-------- Data excerpts

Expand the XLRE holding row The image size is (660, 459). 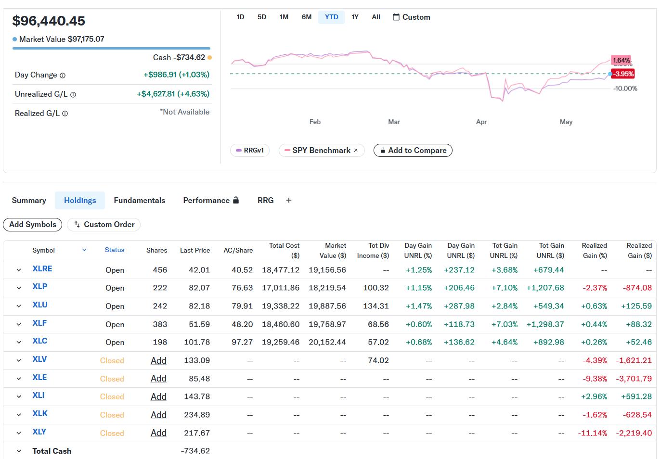[19, 270]
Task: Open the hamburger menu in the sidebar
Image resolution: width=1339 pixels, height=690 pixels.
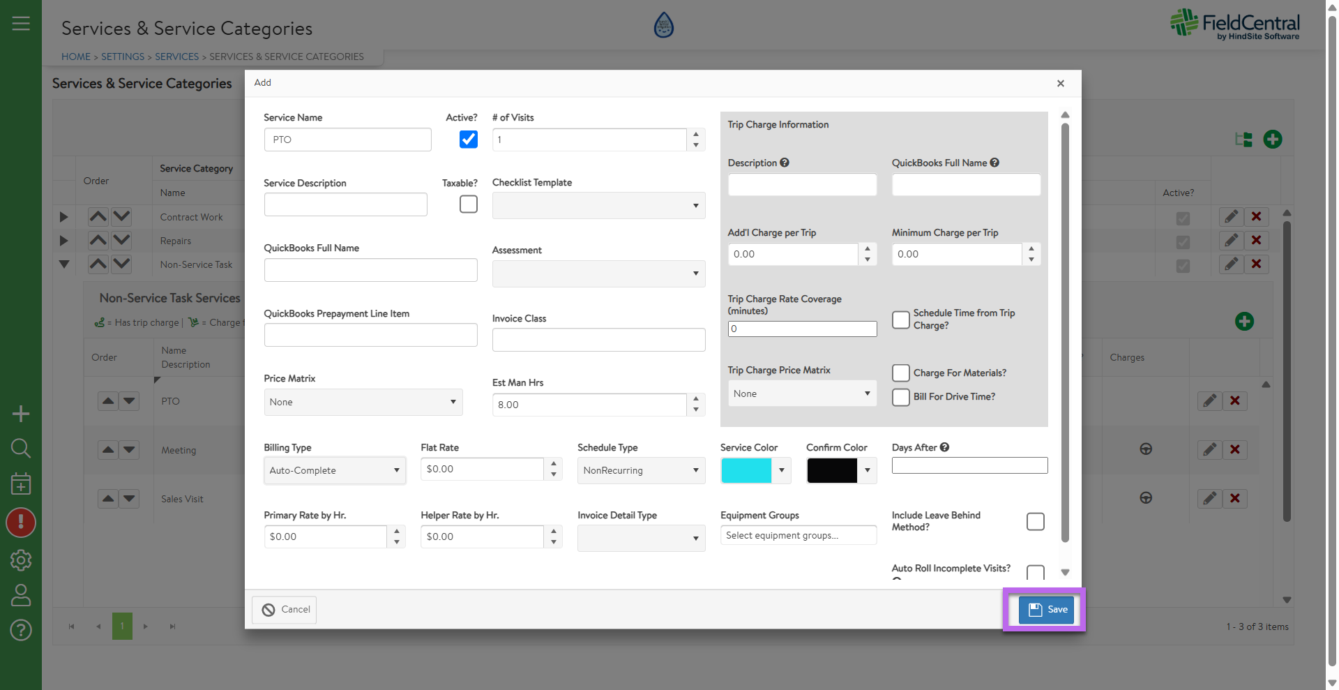Action: pyautogui.click(x=21, y=24)
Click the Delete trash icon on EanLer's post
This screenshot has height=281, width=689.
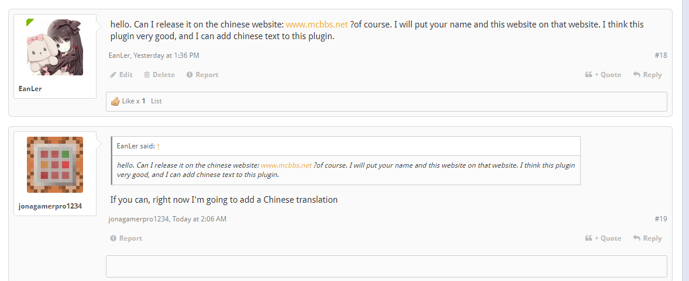click(x=147, y=75)
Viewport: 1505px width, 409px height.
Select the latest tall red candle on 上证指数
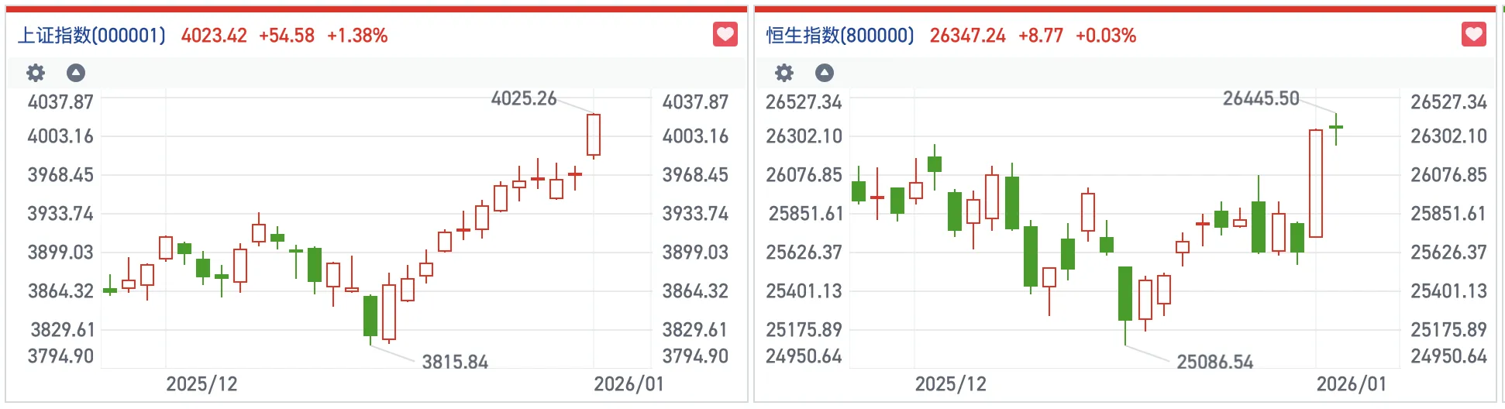point(594,135)
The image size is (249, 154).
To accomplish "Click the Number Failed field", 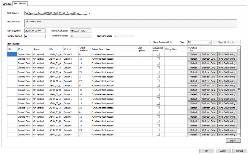I will tap(124, 36).
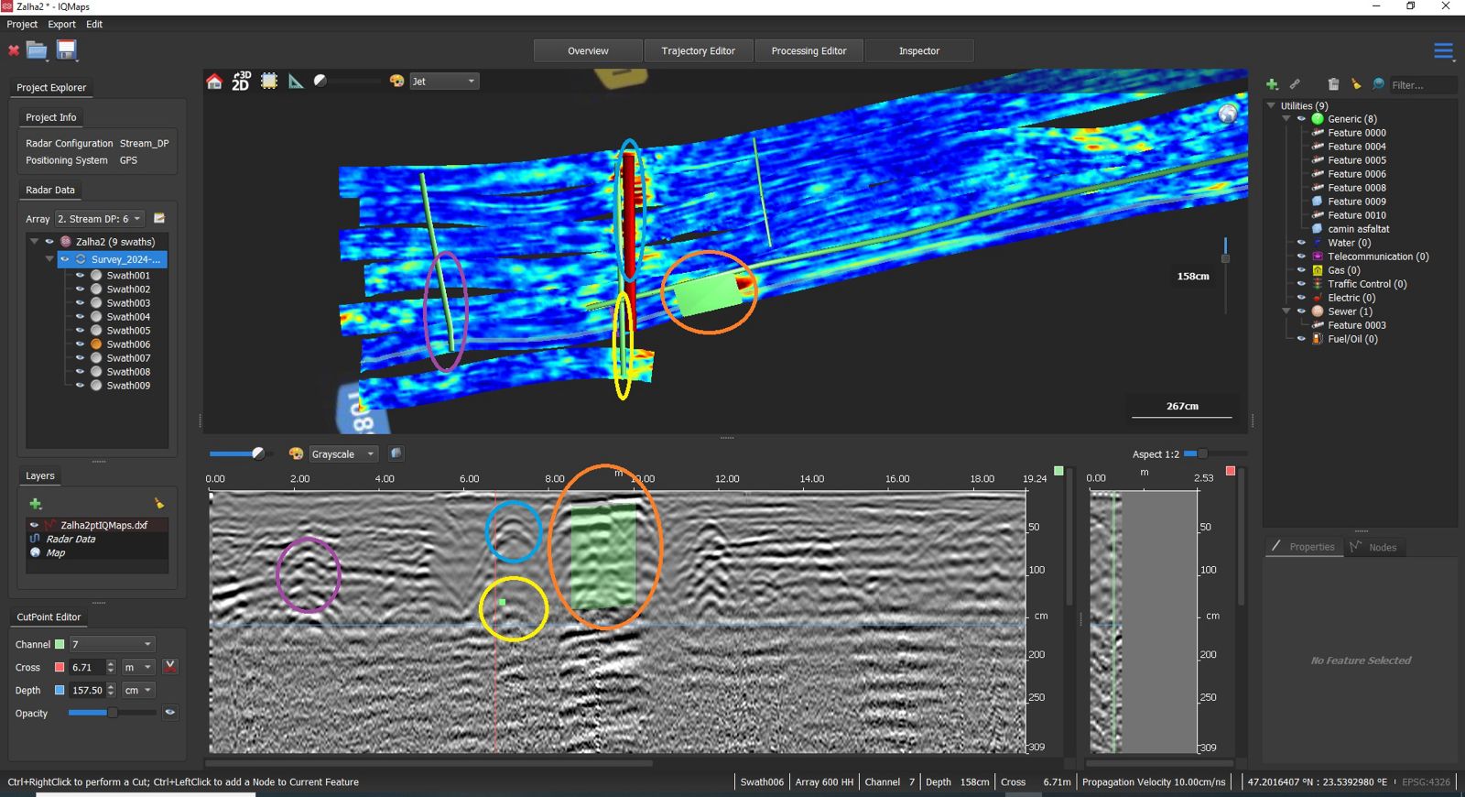
Task: Hide the Swath006 visibility eye
Action: (x=81, y=344)
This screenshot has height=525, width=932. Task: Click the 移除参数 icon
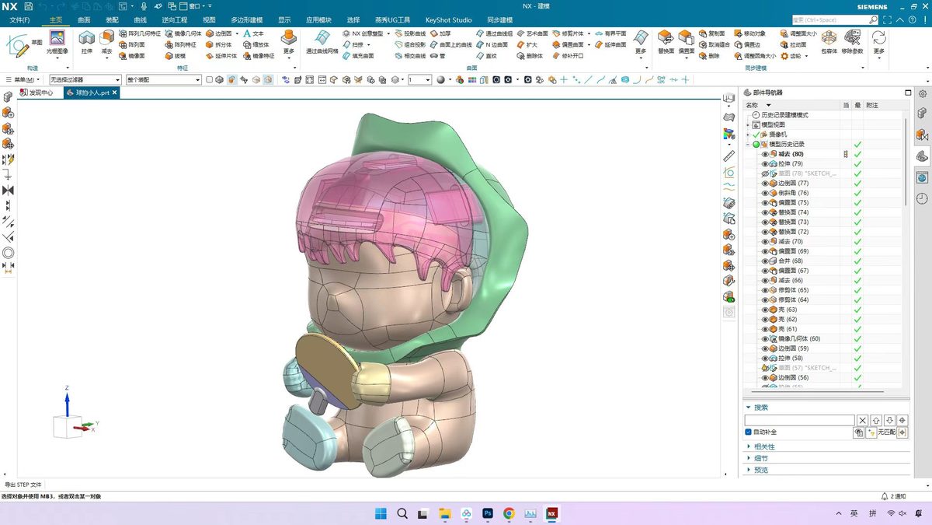852,42
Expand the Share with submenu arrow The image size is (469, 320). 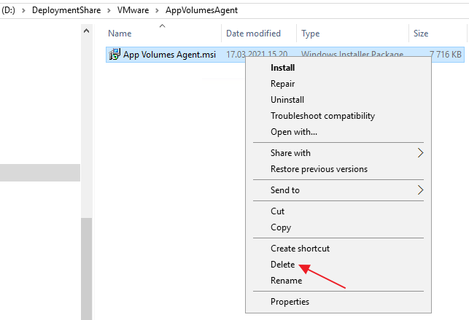[420, 153]
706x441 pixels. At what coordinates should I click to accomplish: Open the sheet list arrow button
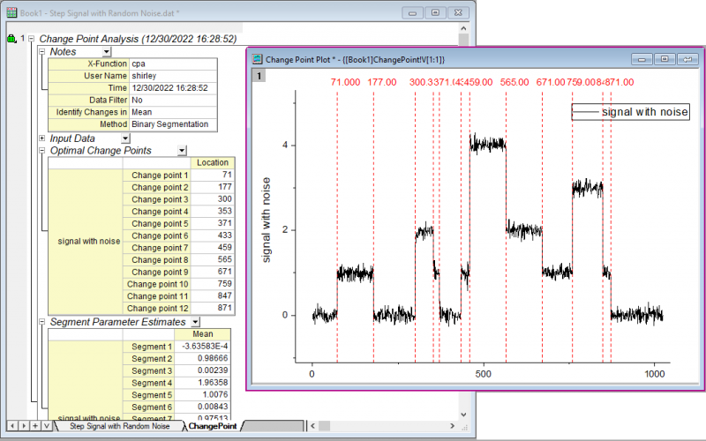pyautogui.click(x=46, y=426)
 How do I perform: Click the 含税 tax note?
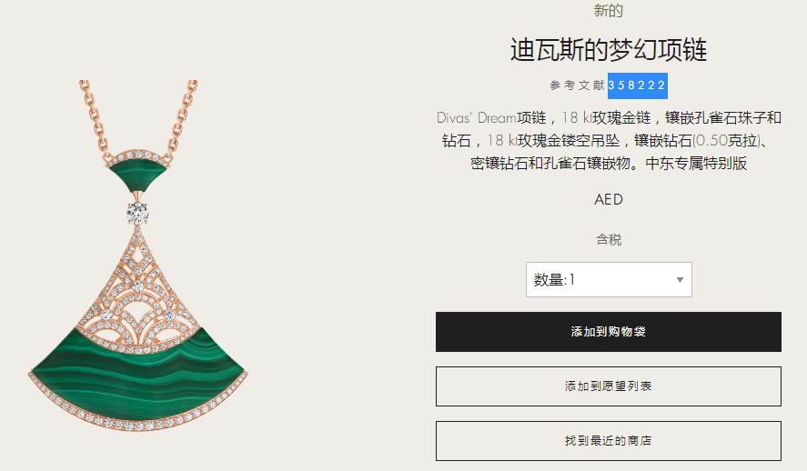coord(609,240)
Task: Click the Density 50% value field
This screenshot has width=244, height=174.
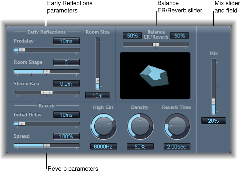Action: pos(140,146)
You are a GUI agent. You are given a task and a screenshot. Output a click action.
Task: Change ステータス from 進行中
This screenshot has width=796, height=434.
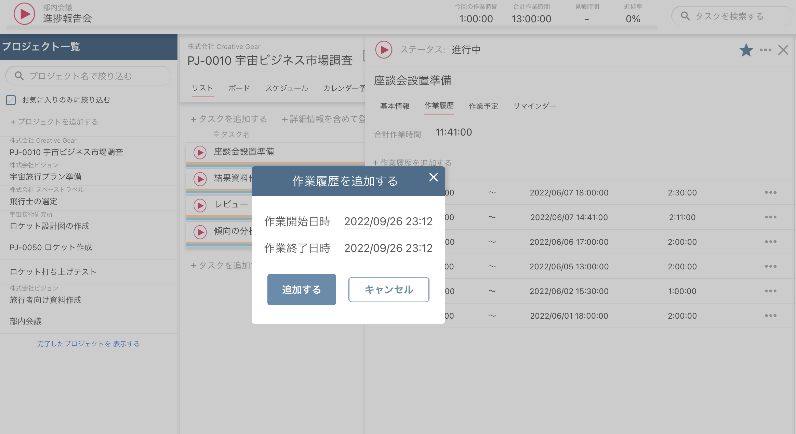466,50
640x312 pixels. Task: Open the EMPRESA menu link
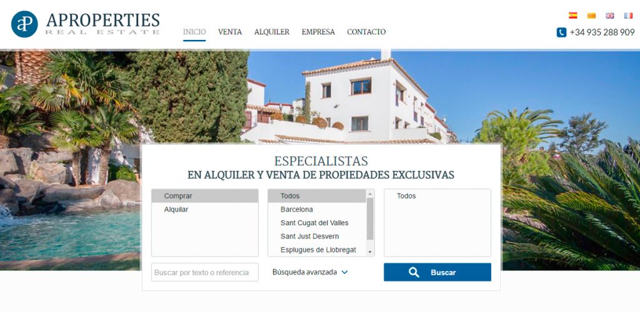318,32
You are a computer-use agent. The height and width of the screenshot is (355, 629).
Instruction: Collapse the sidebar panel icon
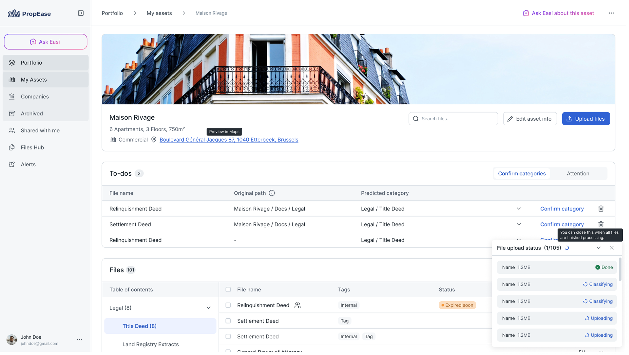click(81, 13)
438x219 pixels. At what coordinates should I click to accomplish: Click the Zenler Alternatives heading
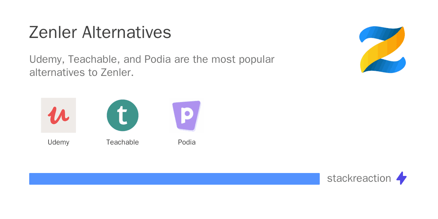[x=100, y=33]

----------------

> _Task instructions_
Repeat the material above word for word, starting at the line containing "706x441 pixels. At" and continuing through the end of the material. Leave out the pictures.

> _Answer for the task_
706x441 pixels. At what coordinates should I click to accomplish: Open the sheet list arrow button
pyautogui.click(x=46, y=426)
 How do I perform: Click the 含税 tax note?
coord(609,240)
Task: Click the Density 50% value field
This screenshot has width=244, height=174.
Action: pos(140,146)
You are a GUI agent. You are given a task and a screenshot. Output a click action.
Task: Change ステータス from 進行中
This screenshot has width=796, height=434.
466,50
640x312 pixels. Task: Open the EMPRESA menu link
318,32
You are a computer-use agent. The height and width of the screenshot is (355, 629).
Instruction: Collapse the sidebar panel icon
click(81, 13)
438x219 pixels. At what coordinates should I click to accomplish: Click the Zenler Alternatives heading
[x=100, y=33]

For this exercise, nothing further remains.